Differentials have three jobs:
The differential is a device that splits the engine torque two ways, allowing each output to spin at a different speed.All-wheel-drive vehicles need a differential between each set of drive wheels, and they need one between the front and the back wheels as well, because the front wheels travel a different distance through a turn than the rear wheels.
Viscous Coupling
The viscous coupling is often found in all-wheel-drive vehicles. It is commonly used to link the back wheels to the front wheels so that when one set of wheels starts to slip, torque will be transferred to the other set.The viscous coupling has two sets of plates inside a sealed housing that is filled with a thick fluid. One set of plates is connected to each output shaft. Under normal conditions, both sets of plates and the viscous fluid spin at the same speed. When one set of wheels tries to spin faster, perhaps because it is slipping, the set of plates corresponding to those wheels spins faster than the other. The viscous fluid, stuck between the plates, tries to catch up with the faster disks, dragging the slower disks along. This transfers more torque to the slower moving wheels — the wheels that are not slipping.

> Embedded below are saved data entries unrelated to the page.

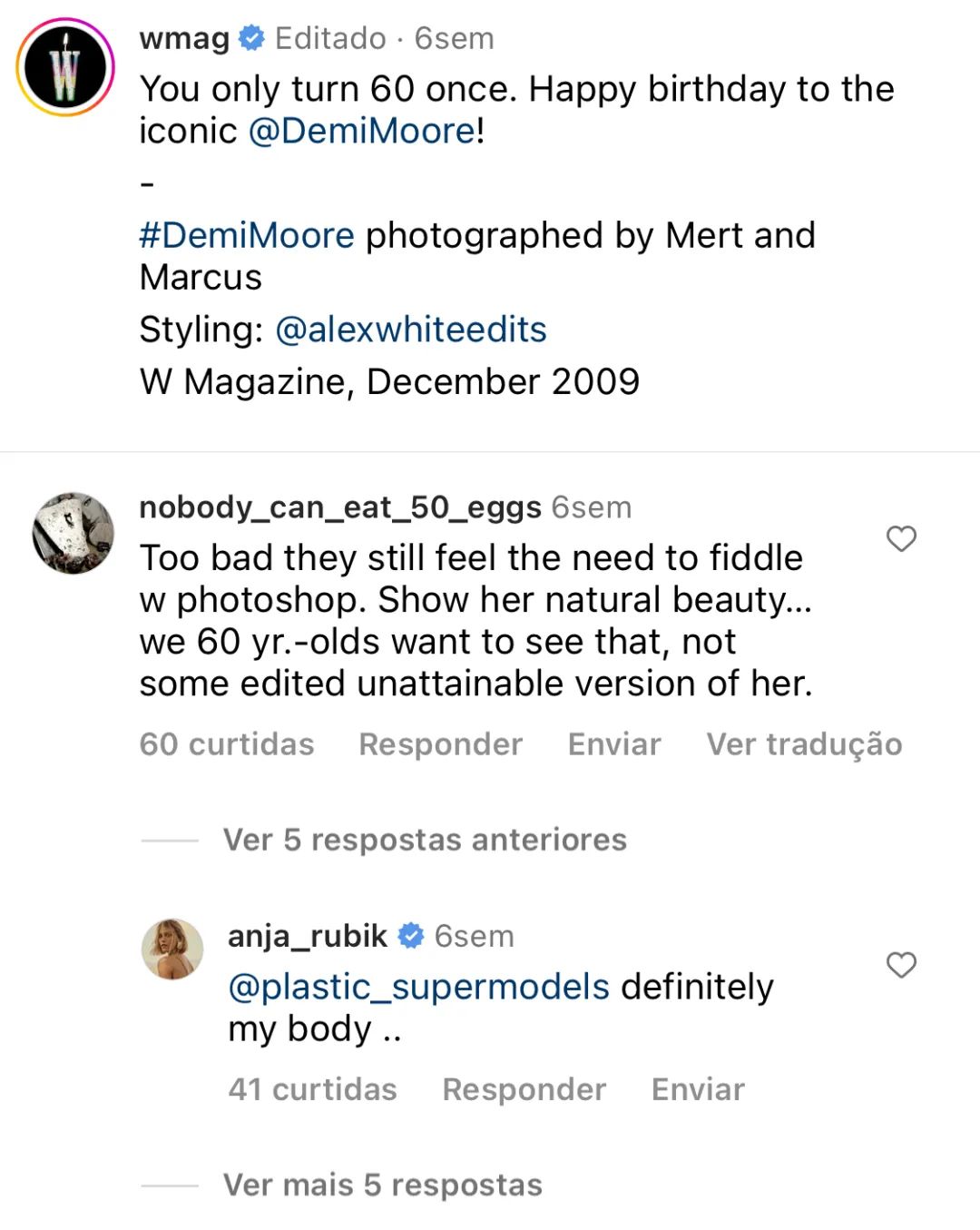Open the @alexwhiteedits mention
The image size is (980, 1230).
coord(410,329)
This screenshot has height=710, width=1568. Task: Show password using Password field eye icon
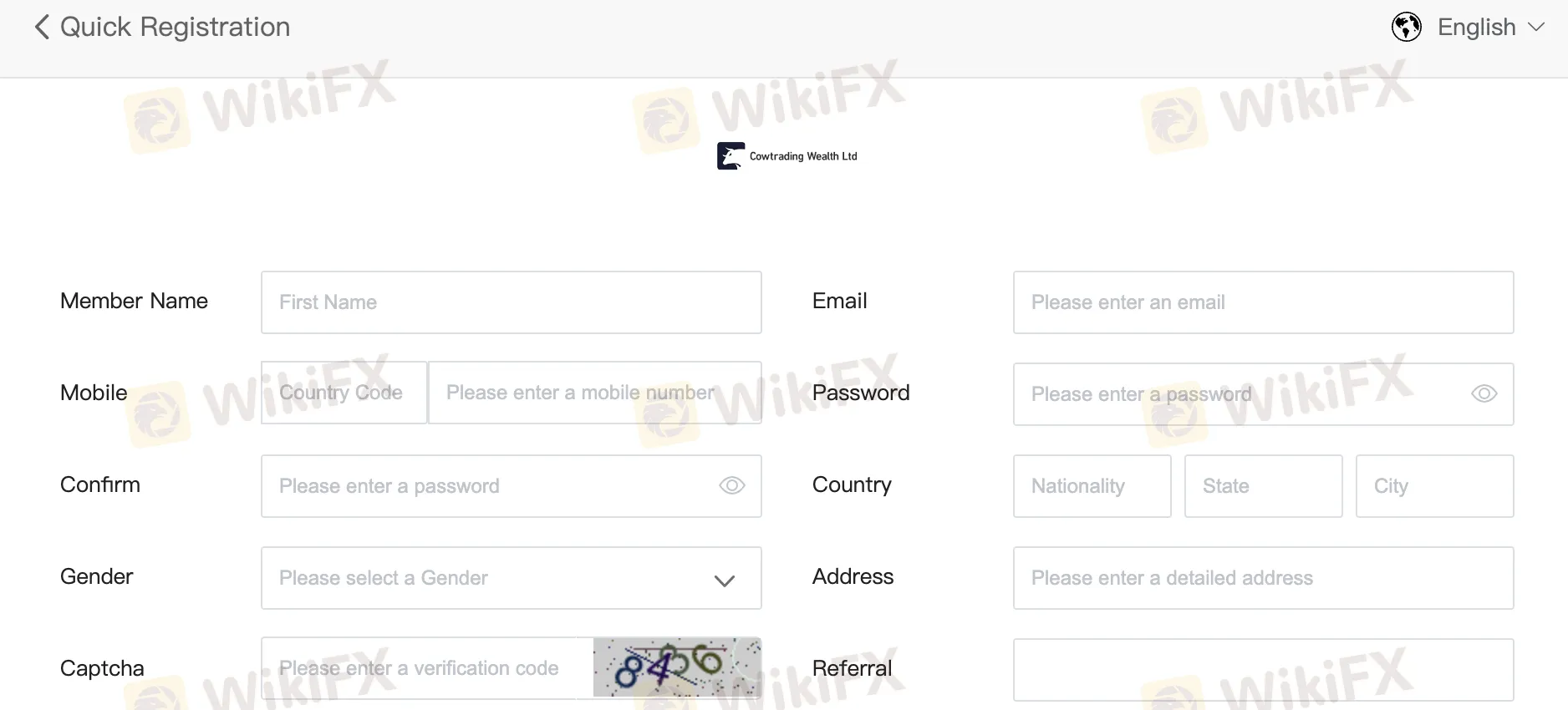1484,393
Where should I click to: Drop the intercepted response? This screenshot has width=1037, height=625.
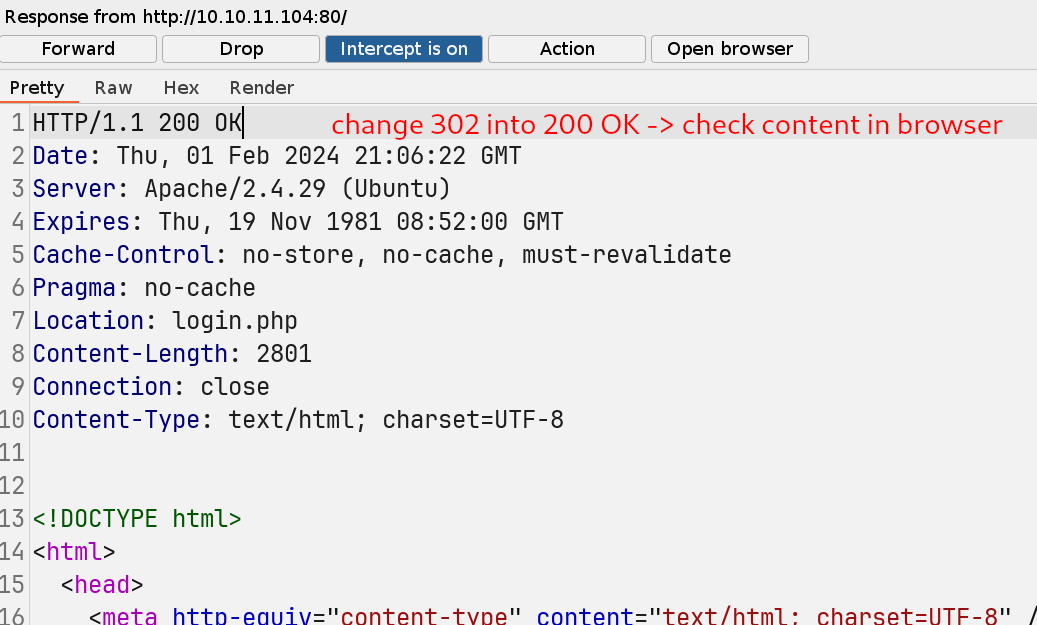241,49

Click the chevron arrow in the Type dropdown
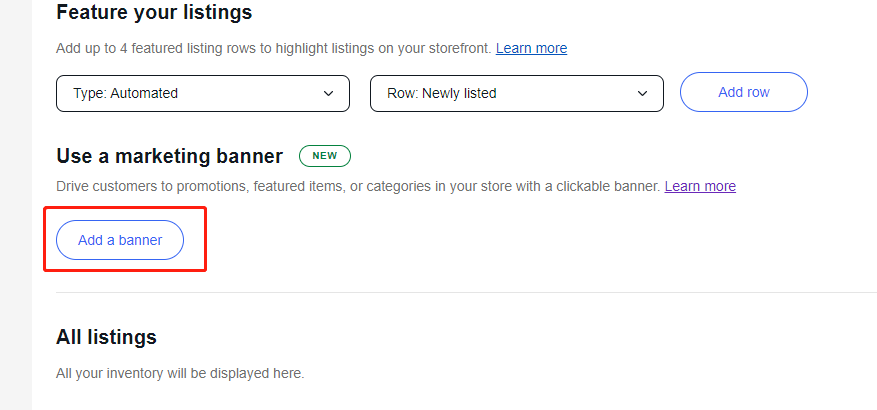tap(329, 93)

When a car is turning, the difference in speed between the wheels is not as large as when one wheel is slipping. The faster the plates are spinning relative to each other, the more torque the viscous coupling transfers. The coupling does not interfere with turns because the amount of torque transferred during a turn is so small. However, this also highlights a disadvantage of the viscous coupling: No torque transfer will occur until a wheel actually starts slipping.

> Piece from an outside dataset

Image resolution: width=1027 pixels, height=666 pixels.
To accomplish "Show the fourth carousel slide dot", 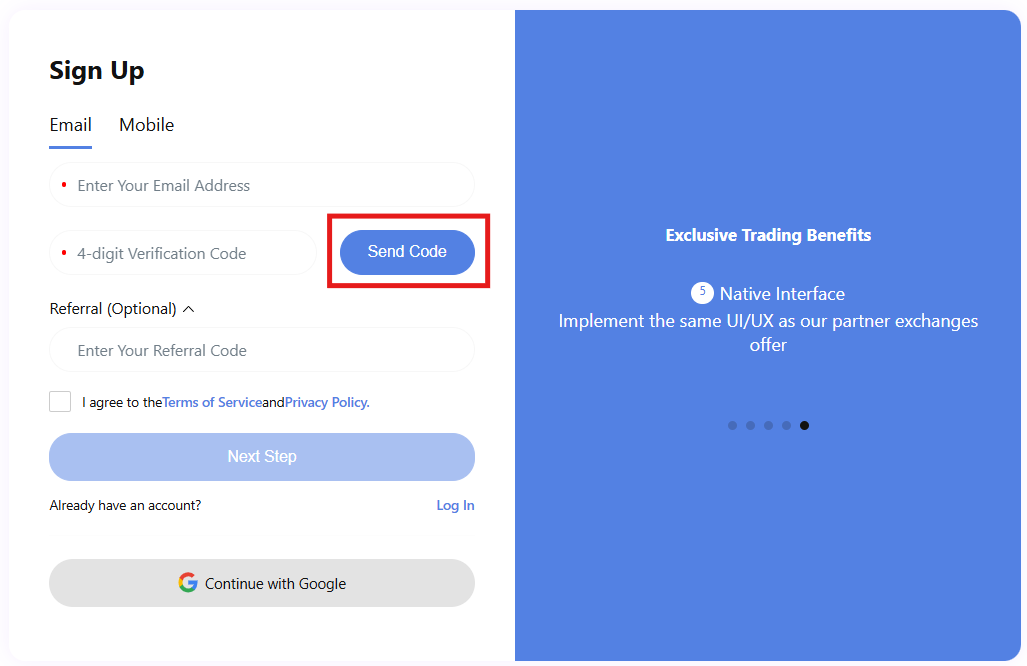I will [x=786, y=426].
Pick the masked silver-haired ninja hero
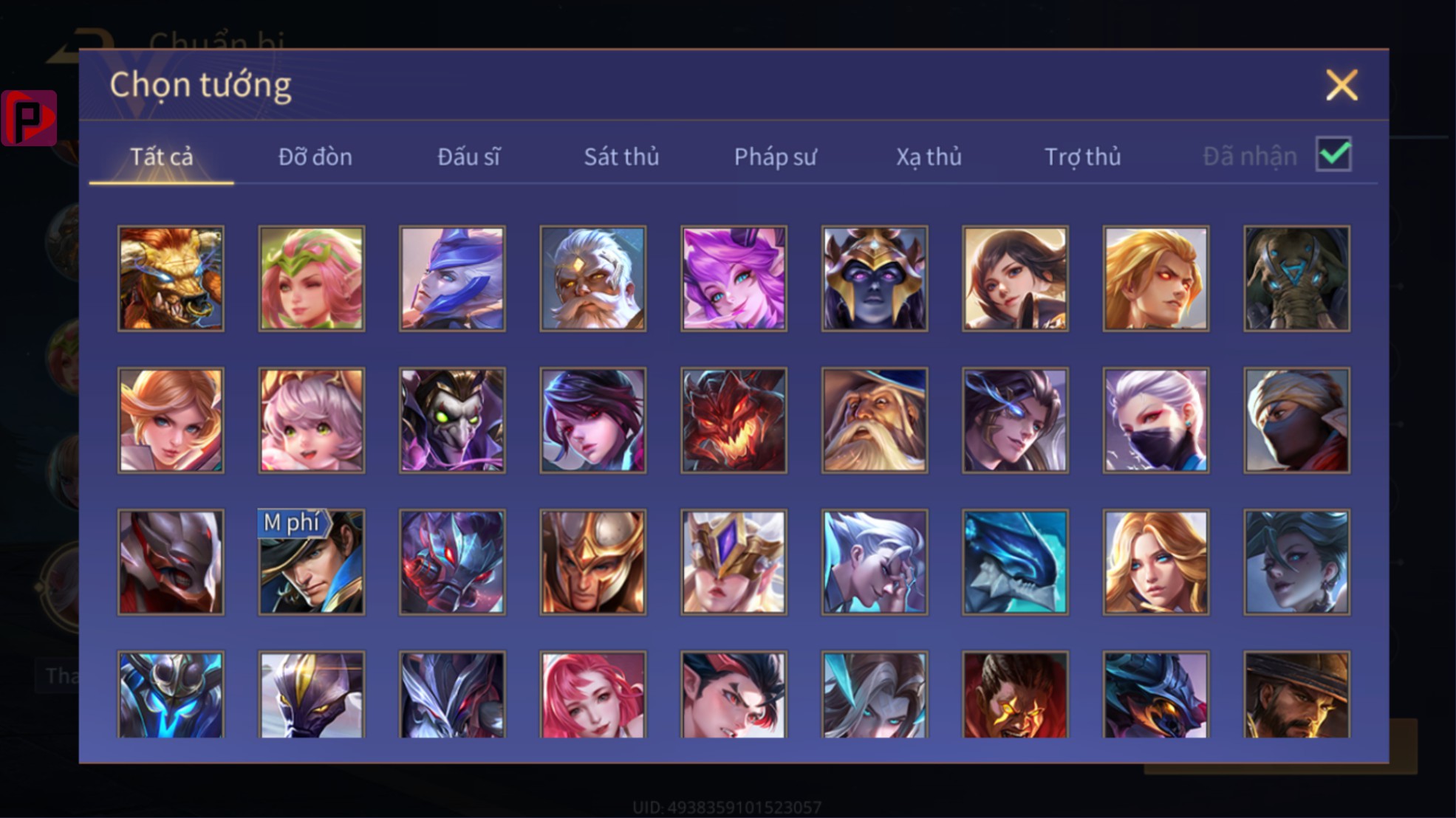This screenshot has width=1456, height=818. pyautogui.click(x=1156, y=420)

A simple experiment with an egg will help explain the behavior of the viscous coupling. If you set an egg on the kitchen table, the shell and the yolk are both stationary. If you suddenly spin the egg, the shell will be moving at a faster speed than the yolk for a second, but the yolk will quickly catch up. To prove that the yolk is spinning, once you have the egg spinning quickly stop it and then let go — the egg will start to spin again. In this experiment, we used the friction between the shell and the yolk to apply force to the yolk, speeding it up. When we stopped the shell, that friction — between the still-moving yolk and the shell — applied force to the shell, causing it to speed up. In a viscous coupling, the force is applied between the fluid and the sets of plates in the same way as between the yolk and the shell.
There are two factors that determine how much torque can be applied to the wheels: equipment and traction. In dry conditions, when there is plenty of traction, the amount of torque applied to the wheels is limited by the engine and gearing; in a low traction situation, such as when driving on ice, the amount of torque is limited to the greatest amount that will not cause a wheel to slip under those conditions. So, even though a car may be able to produce more torque, there needs to be enough traction to transmit that torque to the ground. If you give the car more gas after the wheels start to slip, the wheels will just spin faster.
On Thin Ice
If you’ve ever driven on ice, you may know of a trick that makes acceleration easier: If you start out in second gear, or even third gear, instead of first, because of the gearing in the transmission you will have less torque available to the wheels. This will make it easier to accelerate without spinning the wheels.
Now what happens if one of the drive wheels has good traction, and the other one is on ice? This is where the problem with open differentials comes in.
Open differentials always apply the same torque to both wheels, and the maximum amount of torque is limited to the greatest amount that will not make the wheels slip. It doesn’t take much torque to make a tire slip on ice. And when the wheel with good traction is only getting the very small amount of torque that can be applied to the wheel with less traction, your car isn’t going to move very much.
Off Road
Another time open differentials might get you into trouble is when you are driving off-road. If you have a four-wheel drive truck, or an SUV, with an open differential on both the front and the back, you could get stuck. Open differentials always apply the same torque to both wheels. If one of the front tires and one of the back tires comes off the ground, they will just spin helplessly in the air, and you won’t be able to move at all.
The solution to these problems is the limited slip differential (LSD), sometimes called positraction. Limited slip differentials use various mechanisms to allow normal differential action when going around turns. When a wheel slips, they allow more torque to be transferred to the non-slipping wheel.